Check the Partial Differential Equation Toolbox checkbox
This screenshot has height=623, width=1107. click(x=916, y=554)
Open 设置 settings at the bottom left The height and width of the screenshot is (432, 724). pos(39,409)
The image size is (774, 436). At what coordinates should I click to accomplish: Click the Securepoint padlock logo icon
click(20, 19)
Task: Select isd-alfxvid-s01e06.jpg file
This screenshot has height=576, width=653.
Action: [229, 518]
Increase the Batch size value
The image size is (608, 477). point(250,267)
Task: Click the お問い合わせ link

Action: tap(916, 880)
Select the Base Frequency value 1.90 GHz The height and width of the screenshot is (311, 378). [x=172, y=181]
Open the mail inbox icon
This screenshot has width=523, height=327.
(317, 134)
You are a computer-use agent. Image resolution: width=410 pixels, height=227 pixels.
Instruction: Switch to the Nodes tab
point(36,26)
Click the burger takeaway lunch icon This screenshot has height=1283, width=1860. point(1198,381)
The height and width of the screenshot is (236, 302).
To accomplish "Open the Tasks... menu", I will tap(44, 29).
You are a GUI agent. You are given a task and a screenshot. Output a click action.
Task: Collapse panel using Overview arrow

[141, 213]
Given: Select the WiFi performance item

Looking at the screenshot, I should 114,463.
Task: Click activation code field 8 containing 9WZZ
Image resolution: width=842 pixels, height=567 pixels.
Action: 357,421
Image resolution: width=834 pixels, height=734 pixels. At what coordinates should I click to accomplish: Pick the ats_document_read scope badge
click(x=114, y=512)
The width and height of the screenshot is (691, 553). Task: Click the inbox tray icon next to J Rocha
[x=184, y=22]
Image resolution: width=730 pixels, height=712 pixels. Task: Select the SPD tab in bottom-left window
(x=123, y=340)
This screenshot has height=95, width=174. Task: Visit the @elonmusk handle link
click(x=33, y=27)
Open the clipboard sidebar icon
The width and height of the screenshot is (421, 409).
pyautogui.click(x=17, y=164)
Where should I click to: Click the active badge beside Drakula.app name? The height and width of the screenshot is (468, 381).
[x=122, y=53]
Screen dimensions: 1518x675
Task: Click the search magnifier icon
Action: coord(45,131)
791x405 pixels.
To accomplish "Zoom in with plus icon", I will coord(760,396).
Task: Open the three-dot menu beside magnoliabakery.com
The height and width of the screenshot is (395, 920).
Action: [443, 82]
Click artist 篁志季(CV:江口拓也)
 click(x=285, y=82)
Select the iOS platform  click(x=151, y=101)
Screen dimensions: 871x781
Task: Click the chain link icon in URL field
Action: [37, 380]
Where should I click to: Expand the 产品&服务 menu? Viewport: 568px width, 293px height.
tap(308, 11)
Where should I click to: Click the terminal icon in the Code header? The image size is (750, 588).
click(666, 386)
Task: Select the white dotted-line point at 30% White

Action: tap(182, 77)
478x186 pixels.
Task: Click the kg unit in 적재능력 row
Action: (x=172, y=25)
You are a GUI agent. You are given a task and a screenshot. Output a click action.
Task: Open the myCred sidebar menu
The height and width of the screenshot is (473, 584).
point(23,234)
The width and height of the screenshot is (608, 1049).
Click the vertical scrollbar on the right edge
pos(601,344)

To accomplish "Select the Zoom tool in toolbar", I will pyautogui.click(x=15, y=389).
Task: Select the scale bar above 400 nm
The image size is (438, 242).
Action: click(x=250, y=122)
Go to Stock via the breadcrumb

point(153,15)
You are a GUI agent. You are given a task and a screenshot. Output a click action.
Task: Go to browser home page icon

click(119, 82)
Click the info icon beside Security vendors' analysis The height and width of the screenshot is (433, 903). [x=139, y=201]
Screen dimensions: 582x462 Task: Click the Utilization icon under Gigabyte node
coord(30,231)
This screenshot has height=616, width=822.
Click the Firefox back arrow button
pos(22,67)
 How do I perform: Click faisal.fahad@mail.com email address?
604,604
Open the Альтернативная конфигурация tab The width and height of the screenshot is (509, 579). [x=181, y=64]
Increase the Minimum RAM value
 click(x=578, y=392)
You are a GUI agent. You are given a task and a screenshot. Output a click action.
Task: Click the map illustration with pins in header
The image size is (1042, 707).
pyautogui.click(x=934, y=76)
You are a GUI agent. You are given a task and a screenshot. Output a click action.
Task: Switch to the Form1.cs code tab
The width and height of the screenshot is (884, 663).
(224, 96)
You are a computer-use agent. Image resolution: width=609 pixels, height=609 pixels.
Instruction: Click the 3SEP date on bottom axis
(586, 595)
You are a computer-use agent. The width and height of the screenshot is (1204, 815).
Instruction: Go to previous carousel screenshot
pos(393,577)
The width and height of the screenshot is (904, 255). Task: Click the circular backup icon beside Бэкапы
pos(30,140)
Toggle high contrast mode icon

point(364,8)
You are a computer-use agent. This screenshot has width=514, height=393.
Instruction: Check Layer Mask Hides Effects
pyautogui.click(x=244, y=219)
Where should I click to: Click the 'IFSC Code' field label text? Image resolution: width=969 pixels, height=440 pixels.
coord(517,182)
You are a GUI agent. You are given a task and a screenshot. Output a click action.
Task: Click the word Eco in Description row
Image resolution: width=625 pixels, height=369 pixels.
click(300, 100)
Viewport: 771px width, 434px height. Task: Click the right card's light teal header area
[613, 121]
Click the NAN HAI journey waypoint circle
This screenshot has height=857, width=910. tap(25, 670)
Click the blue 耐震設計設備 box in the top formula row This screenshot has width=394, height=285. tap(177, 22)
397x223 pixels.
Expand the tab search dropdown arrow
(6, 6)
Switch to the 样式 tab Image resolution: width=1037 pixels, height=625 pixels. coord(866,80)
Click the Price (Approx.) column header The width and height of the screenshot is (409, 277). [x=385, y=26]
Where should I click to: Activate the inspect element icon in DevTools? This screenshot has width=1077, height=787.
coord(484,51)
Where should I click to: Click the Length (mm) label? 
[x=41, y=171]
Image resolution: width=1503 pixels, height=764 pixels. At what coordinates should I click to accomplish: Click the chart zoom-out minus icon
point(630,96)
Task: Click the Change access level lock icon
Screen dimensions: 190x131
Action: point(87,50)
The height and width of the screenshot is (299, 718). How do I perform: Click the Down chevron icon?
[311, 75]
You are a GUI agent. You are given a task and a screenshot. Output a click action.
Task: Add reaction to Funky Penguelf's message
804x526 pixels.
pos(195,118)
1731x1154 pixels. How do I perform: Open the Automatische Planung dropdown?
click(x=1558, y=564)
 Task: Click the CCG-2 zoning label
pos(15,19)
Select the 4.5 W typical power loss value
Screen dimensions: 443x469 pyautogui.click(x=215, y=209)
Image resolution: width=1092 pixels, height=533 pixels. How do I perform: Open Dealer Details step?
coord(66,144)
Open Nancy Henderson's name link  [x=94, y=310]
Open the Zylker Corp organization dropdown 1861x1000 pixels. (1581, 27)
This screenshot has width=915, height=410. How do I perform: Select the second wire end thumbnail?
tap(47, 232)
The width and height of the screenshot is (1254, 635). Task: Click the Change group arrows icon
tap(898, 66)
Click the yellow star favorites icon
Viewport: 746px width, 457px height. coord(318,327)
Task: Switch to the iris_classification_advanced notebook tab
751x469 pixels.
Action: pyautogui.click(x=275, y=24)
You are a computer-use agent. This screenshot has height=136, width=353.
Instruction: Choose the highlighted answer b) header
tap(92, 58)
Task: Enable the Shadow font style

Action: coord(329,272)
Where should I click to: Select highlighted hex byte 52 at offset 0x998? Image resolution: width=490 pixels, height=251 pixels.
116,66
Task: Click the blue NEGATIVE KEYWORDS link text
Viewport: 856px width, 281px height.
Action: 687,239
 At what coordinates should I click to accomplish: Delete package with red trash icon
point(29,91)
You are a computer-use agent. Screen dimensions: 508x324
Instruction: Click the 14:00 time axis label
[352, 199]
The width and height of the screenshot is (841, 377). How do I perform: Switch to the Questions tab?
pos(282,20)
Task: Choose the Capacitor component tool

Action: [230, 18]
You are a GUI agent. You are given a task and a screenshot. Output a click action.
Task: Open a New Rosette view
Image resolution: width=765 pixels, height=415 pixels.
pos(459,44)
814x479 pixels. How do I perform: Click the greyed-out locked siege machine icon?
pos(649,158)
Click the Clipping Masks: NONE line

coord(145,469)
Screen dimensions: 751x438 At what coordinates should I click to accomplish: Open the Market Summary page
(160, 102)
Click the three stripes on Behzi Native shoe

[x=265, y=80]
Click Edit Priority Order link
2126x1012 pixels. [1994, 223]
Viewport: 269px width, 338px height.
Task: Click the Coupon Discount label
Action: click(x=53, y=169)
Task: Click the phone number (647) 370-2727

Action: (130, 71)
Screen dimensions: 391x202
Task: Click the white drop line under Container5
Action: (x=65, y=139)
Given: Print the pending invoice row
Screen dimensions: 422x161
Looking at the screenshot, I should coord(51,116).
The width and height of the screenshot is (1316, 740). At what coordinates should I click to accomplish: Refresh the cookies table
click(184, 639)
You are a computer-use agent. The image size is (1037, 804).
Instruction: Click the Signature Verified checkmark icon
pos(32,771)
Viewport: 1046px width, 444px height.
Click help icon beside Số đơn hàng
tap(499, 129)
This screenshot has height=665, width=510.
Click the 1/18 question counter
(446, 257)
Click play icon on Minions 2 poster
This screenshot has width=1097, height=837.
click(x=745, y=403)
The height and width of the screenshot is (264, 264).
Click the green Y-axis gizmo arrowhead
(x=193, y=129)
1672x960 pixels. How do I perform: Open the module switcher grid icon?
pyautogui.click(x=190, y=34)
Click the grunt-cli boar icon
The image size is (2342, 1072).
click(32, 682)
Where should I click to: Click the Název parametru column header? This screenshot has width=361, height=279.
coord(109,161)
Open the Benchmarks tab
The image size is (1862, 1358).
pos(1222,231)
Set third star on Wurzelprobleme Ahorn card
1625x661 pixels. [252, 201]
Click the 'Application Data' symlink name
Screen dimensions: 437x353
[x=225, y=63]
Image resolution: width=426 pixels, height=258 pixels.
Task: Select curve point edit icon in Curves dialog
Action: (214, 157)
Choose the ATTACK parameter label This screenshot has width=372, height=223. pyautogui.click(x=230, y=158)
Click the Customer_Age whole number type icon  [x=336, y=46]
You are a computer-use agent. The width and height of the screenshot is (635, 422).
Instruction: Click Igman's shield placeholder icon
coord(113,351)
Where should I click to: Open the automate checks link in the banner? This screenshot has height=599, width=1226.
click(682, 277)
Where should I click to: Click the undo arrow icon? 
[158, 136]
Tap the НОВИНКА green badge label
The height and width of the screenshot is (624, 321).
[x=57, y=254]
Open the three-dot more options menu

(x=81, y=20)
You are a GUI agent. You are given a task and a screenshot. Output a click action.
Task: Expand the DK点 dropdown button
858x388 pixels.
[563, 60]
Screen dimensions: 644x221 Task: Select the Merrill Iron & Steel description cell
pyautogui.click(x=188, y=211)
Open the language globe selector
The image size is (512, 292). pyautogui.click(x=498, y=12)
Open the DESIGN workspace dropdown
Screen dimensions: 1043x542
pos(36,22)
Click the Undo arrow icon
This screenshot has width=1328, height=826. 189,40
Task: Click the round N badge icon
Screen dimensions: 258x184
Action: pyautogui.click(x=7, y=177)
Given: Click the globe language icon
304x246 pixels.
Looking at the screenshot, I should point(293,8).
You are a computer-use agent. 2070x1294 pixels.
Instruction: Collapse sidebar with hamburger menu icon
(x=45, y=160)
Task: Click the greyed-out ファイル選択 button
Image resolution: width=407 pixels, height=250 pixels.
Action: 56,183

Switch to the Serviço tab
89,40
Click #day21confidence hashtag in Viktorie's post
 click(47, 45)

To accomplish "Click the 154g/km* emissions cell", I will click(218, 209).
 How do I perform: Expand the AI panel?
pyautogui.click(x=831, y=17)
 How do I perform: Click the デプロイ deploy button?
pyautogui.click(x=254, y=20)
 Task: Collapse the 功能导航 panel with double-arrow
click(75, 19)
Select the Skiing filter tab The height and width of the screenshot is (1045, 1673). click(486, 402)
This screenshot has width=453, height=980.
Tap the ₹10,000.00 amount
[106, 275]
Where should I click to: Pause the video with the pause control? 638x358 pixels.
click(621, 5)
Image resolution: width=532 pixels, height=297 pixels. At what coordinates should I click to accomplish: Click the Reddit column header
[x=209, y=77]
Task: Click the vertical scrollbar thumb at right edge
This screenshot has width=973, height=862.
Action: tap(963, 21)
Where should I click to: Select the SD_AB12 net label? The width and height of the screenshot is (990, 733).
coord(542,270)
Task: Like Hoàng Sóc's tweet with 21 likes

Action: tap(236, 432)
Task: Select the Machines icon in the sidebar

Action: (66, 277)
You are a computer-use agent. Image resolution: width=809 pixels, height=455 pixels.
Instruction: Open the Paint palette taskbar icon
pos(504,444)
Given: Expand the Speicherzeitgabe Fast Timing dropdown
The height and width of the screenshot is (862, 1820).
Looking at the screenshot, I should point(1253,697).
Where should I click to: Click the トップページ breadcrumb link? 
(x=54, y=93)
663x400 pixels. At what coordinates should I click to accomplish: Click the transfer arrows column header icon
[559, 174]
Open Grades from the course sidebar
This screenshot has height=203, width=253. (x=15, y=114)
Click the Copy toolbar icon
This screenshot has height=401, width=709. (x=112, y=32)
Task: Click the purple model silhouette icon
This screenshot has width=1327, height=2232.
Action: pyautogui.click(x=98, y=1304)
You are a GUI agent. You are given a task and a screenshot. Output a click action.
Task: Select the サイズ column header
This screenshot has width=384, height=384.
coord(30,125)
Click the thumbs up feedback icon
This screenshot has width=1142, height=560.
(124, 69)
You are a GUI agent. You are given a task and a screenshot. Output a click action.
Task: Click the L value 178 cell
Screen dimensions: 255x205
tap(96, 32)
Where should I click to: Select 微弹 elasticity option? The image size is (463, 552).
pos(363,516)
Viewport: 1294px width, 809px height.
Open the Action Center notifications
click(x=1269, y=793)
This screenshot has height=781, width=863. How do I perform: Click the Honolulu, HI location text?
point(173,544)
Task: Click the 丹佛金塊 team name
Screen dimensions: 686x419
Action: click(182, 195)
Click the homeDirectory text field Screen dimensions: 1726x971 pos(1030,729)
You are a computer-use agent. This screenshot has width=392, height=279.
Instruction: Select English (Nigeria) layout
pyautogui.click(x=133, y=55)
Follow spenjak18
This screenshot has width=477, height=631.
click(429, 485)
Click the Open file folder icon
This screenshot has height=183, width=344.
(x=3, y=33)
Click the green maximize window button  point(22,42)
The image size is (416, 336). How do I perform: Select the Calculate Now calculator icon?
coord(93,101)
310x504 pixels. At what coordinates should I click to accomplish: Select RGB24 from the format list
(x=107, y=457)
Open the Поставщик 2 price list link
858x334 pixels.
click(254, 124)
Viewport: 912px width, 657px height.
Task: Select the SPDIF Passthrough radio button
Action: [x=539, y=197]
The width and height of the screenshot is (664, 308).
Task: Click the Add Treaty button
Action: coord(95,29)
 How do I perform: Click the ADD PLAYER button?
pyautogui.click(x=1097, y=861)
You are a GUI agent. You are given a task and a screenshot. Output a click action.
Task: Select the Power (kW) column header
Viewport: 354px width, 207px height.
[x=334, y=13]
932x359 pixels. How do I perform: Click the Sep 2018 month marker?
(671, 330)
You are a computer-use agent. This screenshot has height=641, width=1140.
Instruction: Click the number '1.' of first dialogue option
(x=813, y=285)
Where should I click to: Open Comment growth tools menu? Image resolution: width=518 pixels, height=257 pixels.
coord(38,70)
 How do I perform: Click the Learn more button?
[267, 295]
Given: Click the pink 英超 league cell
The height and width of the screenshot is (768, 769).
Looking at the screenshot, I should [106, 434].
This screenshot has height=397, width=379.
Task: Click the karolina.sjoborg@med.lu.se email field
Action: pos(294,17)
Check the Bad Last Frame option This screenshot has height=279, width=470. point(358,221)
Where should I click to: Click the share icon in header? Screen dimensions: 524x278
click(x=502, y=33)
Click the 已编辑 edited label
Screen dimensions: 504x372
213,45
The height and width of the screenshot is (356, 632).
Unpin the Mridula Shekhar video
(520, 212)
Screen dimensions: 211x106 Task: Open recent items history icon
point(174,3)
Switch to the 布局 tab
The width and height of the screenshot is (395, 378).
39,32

____

Short exercise – Revise the rows starting at the line containing "Task: Click the greyed-out ファイル選択 button" and ending at the line containing "click(621, 5)" so that "Skiing" becomes "Snowboarding", with everything else left as is. Return only those lines.

Written solution –
Task: Click the greyed-out ファイル選択 button
Image resolution: width=407 pixels, height=250 pixels.
Action: 56,183

Switch to the Serviço tab
89,40
Click #day21confidence hashtag in Viktorie's post
 click(47, 45)

To accomplish "Click the 154g/km* emissions cell", I will click(218, 209).
 How do I perform: Expand the AI panel?
pyautogui.click(x=831, y=17)
 How do I perform: Click the デプロイ deploy button?
pyautogui.click(x=254, y=20)
 Task: Collapse the 功能导航 panel with double-arrow
click(75, 19)
Select the Snowboarding filter tab The height and width of the screenshot is (1045, 1673). click(486, 402)
This screenshot has width=453, height=980.
Tap the ₹10,000.00 amount
[106, 275]
Where should I click to: Pause the video with the pause control? 638x358 pixels.
click(621, 5)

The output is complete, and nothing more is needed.